## Dataset extract
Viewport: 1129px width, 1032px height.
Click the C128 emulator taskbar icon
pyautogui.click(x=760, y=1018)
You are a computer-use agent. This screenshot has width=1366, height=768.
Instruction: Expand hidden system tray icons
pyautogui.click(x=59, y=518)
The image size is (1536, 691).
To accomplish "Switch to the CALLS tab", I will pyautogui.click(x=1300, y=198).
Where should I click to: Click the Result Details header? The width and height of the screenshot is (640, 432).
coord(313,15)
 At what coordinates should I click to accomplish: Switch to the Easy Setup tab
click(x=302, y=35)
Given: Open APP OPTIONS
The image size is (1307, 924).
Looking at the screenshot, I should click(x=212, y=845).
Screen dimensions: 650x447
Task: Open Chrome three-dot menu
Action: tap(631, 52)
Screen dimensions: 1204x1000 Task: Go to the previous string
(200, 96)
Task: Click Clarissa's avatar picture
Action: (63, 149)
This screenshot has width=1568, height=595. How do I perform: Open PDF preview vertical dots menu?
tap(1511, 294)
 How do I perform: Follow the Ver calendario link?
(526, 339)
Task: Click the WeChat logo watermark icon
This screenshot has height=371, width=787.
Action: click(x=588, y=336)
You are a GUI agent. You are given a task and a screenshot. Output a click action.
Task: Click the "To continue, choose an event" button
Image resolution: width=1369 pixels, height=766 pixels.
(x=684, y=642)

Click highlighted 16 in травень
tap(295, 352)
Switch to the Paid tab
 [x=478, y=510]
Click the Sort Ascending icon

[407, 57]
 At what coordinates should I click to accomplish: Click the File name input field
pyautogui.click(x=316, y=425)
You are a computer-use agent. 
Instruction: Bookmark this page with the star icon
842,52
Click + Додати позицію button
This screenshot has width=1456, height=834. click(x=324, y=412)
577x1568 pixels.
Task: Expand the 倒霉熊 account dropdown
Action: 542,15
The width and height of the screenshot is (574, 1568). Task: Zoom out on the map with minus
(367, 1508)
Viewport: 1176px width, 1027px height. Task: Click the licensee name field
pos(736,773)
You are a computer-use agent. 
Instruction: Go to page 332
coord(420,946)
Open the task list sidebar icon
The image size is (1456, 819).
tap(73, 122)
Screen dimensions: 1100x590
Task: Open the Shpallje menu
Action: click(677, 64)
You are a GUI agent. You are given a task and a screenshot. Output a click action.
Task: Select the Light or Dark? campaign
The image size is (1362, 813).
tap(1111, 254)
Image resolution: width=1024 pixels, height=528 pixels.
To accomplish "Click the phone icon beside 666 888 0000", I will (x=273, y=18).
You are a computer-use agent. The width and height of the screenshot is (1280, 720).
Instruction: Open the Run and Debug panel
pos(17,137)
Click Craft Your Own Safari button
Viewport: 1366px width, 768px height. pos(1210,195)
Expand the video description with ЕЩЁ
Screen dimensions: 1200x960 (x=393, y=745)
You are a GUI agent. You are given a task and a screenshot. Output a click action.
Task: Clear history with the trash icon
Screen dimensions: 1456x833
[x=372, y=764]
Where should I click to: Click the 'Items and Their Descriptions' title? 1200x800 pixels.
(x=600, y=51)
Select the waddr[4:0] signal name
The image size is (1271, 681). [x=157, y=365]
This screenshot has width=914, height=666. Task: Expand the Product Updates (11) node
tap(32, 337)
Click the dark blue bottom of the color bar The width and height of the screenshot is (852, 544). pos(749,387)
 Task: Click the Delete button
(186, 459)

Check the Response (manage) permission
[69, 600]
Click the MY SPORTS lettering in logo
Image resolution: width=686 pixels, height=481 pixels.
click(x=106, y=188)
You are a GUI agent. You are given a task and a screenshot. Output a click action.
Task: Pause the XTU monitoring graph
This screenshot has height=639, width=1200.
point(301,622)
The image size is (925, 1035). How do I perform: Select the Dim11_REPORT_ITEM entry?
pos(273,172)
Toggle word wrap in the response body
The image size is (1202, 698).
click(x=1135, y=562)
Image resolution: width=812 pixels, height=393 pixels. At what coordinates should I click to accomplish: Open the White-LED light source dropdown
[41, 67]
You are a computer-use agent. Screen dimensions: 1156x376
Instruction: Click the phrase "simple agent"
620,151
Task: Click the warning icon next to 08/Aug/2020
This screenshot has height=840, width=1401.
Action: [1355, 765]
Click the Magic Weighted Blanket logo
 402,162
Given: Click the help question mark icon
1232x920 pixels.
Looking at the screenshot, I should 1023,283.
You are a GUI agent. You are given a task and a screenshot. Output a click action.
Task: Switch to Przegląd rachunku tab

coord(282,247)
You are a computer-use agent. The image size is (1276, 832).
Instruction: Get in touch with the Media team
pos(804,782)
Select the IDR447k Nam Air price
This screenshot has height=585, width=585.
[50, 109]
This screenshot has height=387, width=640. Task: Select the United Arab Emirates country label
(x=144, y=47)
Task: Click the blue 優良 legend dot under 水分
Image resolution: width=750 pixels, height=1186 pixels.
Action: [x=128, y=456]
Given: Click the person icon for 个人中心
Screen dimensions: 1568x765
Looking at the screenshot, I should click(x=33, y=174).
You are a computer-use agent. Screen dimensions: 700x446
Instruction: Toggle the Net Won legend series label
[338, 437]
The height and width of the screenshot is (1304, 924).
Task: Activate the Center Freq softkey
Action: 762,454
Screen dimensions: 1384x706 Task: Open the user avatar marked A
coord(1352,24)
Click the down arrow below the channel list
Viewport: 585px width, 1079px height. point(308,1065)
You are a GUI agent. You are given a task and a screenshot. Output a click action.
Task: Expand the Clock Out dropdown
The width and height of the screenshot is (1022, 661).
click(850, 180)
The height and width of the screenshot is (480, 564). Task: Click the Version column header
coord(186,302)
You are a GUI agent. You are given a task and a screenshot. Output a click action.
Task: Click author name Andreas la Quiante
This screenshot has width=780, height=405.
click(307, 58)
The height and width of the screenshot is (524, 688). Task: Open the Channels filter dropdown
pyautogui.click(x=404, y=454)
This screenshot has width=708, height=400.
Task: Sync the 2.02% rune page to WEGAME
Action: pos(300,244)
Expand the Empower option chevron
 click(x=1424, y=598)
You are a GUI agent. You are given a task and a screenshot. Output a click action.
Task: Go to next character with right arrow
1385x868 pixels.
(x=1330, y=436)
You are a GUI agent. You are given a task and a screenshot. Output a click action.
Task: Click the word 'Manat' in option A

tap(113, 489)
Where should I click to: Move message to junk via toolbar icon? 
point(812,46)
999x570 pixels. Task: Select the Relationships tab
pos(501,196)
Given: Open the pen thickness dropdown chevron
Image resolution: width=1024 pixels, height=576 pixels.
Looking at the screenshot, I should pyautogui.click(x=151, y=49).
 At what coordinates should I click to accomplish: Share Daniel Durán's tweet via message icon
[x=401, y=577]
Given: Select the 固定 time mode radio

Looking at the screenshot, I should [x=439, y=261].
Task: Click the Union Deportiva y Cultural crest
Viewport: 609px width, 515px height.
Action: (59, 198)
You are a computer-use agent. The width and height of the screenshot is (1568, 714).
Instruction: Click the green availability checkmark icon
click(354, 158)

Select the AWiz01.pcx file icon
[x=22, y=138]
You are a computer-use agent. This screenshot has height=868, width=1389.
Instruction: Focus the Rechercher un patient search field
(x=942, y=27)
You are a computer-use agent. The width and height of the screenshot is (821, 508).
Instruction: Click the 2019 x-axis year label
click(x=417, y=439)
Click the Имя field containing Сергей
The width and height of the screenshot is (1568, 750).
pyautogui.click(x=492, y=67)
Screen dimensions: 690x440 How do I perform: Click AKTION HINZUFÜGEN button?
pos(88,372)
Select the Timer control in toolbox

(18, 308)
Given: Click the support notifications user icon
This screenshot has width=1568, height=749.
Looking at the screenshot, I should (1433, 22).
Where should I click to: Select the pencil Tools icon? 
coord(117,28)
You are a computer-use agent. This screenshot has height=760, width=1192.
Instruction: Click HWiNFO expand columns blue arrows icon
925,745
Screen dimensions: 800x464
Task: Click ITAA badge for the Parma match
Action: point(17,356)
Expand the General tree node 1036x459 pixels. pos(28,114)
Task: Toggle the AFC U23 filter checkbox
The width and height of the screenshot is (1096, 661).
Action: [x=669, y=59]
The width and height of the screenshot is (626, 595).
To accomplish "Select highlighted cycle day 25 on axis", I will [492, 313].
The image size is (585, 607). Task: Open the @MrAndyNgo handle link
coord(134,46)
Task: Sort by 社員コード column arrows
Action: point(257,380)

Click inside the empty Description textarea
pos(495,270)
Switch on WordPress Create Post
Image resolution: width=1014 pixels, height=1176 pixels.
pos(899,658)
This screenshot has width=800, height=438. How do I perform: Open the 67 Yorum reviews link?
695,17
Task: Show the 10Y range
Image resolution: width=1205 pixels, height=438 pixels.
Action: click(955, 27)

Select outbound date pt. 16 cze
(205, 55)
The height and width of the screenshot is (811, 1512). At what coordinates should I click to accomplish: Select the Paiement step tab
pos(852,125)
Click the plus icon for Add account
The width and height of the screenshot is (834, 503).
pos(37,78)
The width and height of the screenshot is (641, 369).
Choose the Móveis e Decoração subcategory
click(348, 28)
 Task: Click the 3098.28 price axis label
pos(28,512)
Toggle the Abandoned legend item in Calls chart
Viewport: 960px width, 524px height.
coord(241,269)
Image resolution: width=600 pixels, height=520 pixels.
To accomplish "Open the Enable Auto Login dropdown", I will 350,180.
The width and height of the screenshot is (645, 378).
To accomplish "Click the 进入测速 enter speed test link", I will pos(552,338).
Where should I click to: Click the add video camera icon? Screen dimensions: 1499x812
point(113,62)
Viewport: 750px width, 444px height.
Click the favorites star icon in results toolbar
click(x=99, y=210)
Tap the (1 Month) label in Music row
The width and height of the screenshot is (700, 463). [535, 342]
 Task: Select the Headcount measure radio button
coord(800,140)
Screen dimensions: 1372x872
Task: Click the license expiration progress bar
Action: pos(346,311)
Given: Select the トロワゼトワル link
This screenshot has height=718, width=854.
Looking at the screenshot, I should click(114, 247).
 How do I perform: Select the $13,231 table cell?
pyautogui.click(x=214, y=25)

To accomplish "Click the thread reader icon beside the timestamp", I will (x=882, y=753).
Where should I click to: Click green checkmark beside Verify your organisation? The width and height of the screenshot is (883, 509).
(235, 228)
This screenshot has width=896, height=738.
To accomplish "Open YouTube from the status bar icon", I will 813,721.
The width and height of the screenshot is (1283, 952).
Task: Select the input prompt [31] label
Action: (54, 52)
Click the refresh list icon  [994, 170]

## Task brief
Of all the entries above, repeat only the lines from the line that has "Task: Click the blue 優良 legend dot under 水分" to the line that has "Task: Expand the Clock Out dropdown", both lines included, exactly.

## Answer space
Task: Click the blue 優良 legend dot under 水分
Image resolution: width=750 pixels, height=1186 pixels.
Action: [x=128, y=456]
Given: Click the person icon for 个人中心
Screen dimensions: 1568x765
Looking at the screenshot, I should click(x=33, y=174).
You are a computer-use agent. Screen dimensions: 700x446
Instruction: Toggle the Net Won legend series label
[338, 437]
The height and width of the screenshot is (1304, 924).
Task: Activate the Center Freq softkey
Action: 762,454
Screen dimensions: 1384x706 Task: Open the user avatar marked A
coord(1352,24)
Click the down arrow below the channel list
Viewport: 585px width, 1079px height. point(308,1065)
You are a GUI agent. You are given a task and a screenshot. Output a click action.
Task: Expand the Clock Out dropdown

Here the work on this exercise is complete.